Saturday, February 7, 2009

We need better medicine...

An article in the New York Times ( http://www.nytimes.com/2009/02/01/business/01unbox.html?em ) on disruptive, systemic improvements in medicine got me thinking:

30 years ago published studies in a peer-reviewed journal, (based on nothing more than detailed interview of the patient - no electronic medical records required) found that a simple decision-tree based computerized patient history/complaint program could do as well as the average doctor in diagnosis (half of all doctors are below average...). if we can match the 75th percentile, we'll have improved care for 75% of patients. Automated diagnosis should have been widespread decades ago.

Obviously, a computer-assisted diagnosis would be the very best, getting the best of both worlds. Also, such a system would help with self-care enormously.

The bottom line is that the quantity of medical information outstripped the ability of humans to process it many decades ago - that's why we have specialists. Right now they're doing quite badly: repeated studies find that common ailments don't get the standard of care from 40-80% of the time. We desperately need to automate as much as possible.

I've observed doctors quite a bit professionally and personally over the years in settings that range from primary care to tertiary care in the best teaching hospitals (including Mayo Clinic and the ER on which the television show was based), and I've found that most doctors do most diagnosis with very simple "cookbook" algorithms/decision trees. Any honest physician or participant in the health system will confirm this.

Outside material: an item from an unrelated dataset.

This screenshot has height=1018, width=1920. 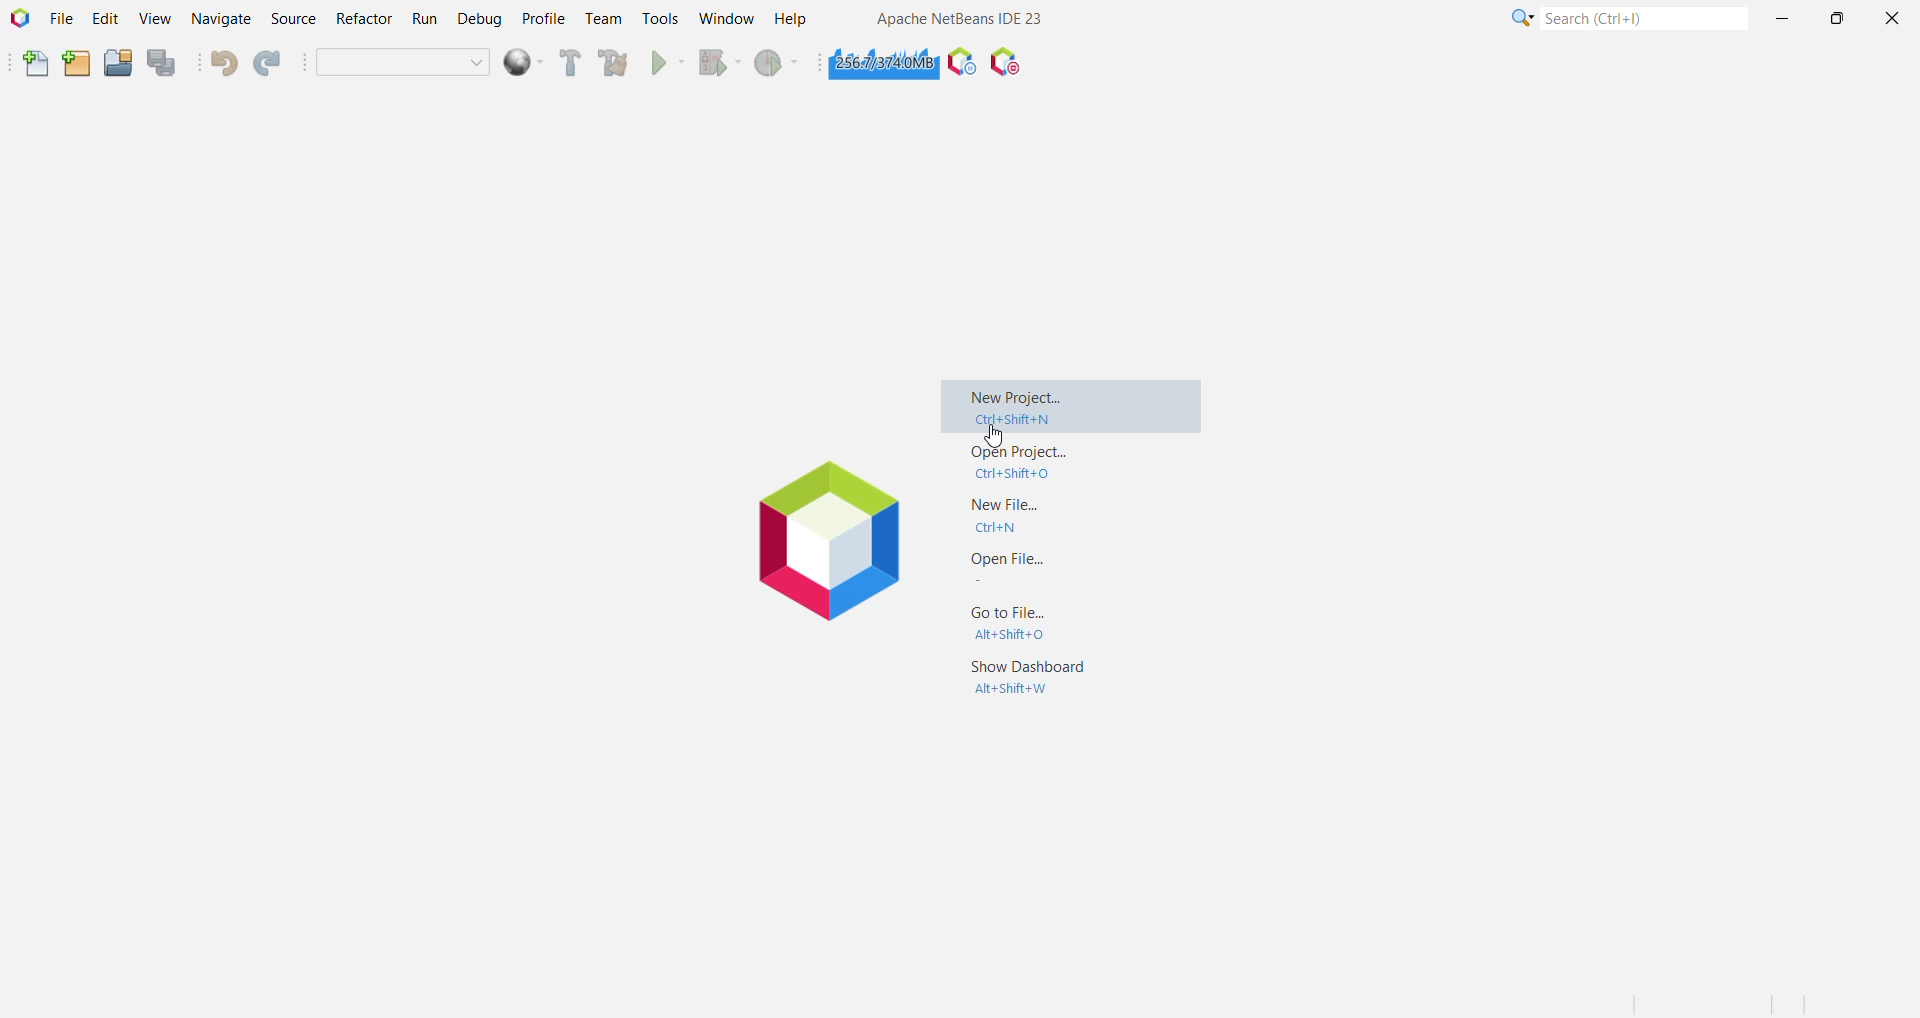 What do you see at coordinates (1007, 65) in the screenshot?
I see `Pause I/O Checks` at bounding box center [1007, 65].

This is not at all hard to duplicate (and then out-perform) in software. The doctor detectives you see on television, who diagnosis rare illnesses and track down problems with psychic accuracy....well, they may exist, but most patients don't see them.

The suggestion that software that out-performs most physician diagnosis couldn't have been developed decades ago seems laughably absurd to me. It's obviously physician resistance to competition.

Most physicians (and vets, for that matter), are miserably bad at interviewing, recording and remembering complete, accurate patient histories, primary and specialty physicians alike. That's the very first thing that should be automated, and it forms the basis for good diagnosis.

Also, treatment needs to be computer-assisted. There are many studies that say that common problems, for which standards of care exist, don't get the proper treatment 40-60% of the time.
Automated diagnosis & treatment can't do miracles. But most people get sub-par diagnosis and treatment, and this can be changed. Also, such systems would help patient education, compliance and self-management.

Physician hostility to expert systems prevents them from improving. If such systems were welcomed, widespread and worked with by a very large number of physicians, they would begin to capture the very best approaches.

3 comments:

Randall Parker said...

How about some links to back up some of your assertions? I'm not saying you are wrong. I just think the argument is more compelling with evidence.

In particular: data on error rates of doctors in common diagnoses and less common diagnoses. Also, data on error rates for expert system software.

Randall Parker said...

I am very curious to know whether any expert systems could be moved online for self-diagnosis of common problems. e.g. tell a cold from a bacterial infection. "is the mucus clear or green?"

Nick G said...

Good questions!

I didn't even realize anyone had noticed this blog. I'll try to look for that info.